There’s now a lot more nerds in elected office. Seventeen candidates with STEM-backgrounds ran their respective races Tuesday, from Virginia governor-elect Ralph Northam—a doctor—to Tiffany Hodgson, a neuroscientist who won a seat on the Wissahickon School Board in eastern Pennsylvania.
Many candidates decided to run only after President Donald Trump ushered in one of the most anti-science administrations in history. And a number of the campaigns sprung out of meetings with 314 Action, a political advocacy group that is helping scientists run for office.
“Voters are ready for candidates who are going to use their STEM training to base policy on evidence rather than intuition,” Shaughnessy Naughton, the founder of 314 Action, said in a press release. “Science will not be silenced.”
Among the winners are multiple school board members, but also two members of the Virginia State House of Delegates: Cheryl Turpin, an environmental science teacher, and Hala Ayala, a cybersecurity expert.
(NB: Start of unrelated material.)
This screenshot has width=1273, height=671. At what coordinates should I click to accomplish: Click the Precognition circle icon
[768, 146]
Incumbent STEM candidates fared well, too, such as Raleigh, North Carolina Mayor Nancy McFarlane, a pharmacist, was re-elected.
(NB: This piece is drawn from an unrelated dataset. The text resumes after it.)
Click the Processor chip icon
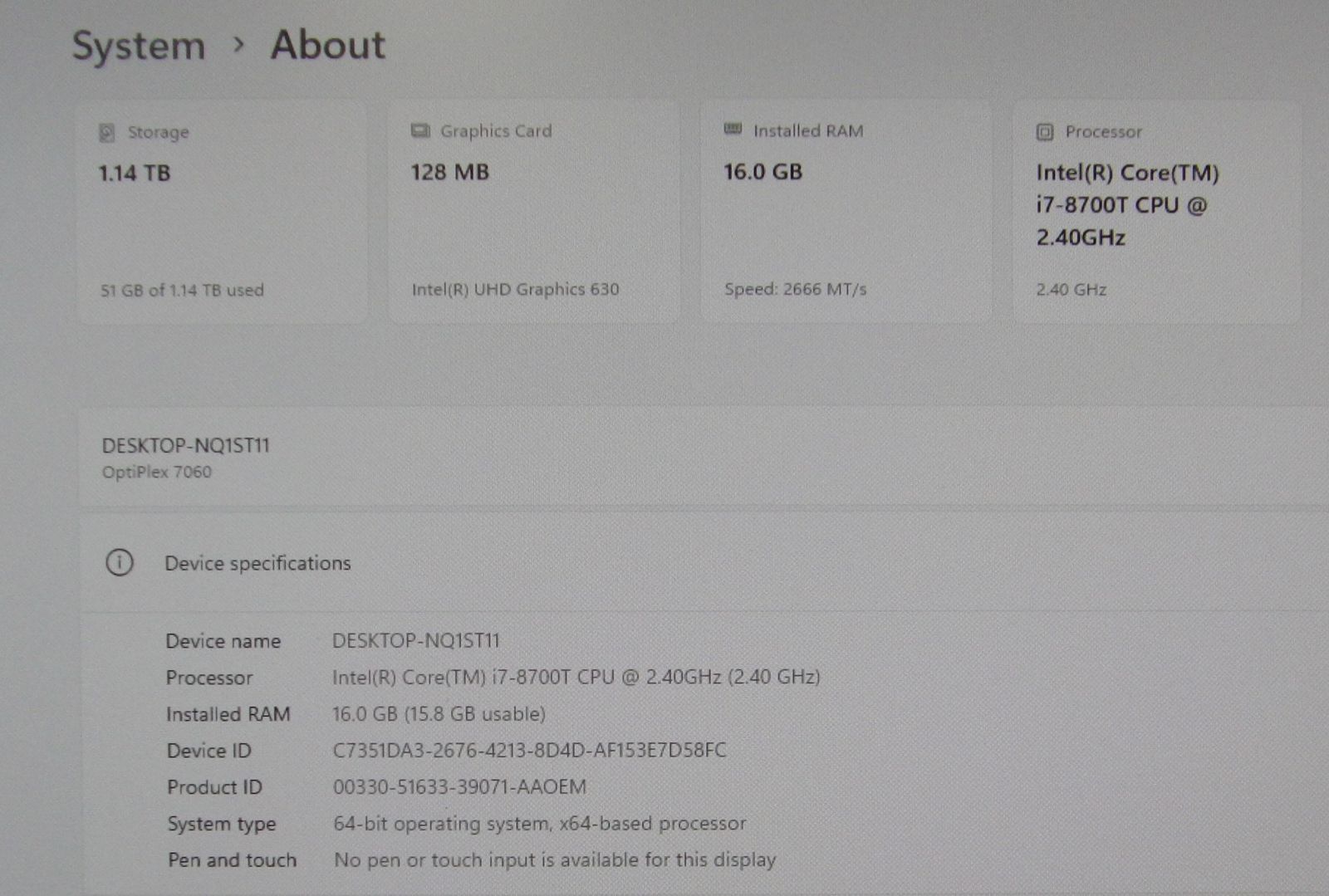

These candidates will hopefully be better equipped to understand some of the biggest hurdles the US is currently facing—from election hacking to the opioid crisis.
Tuesday’s elections were viewed with particular interest, and seen as a kind of bellwether on how voters are feeling one year into a Trump presidency. Democrats fared well at all levels of government, many of whom are STEM-background candidates. Scientists have long remained apolitical, but the Trump administration has emboldened many STEM experts to speak out, including organizing marches in defense of science and taking public stances on political decisions.
Now, all eyes are trained on 2018, where dozens of STEM-background candidates are running in the midterms. Naughton said November’s results bode well for next year’s challenges.
“If this year is any indication, 2018 is going to be a big year for candidates with STEM backgrounds,” Naughton said.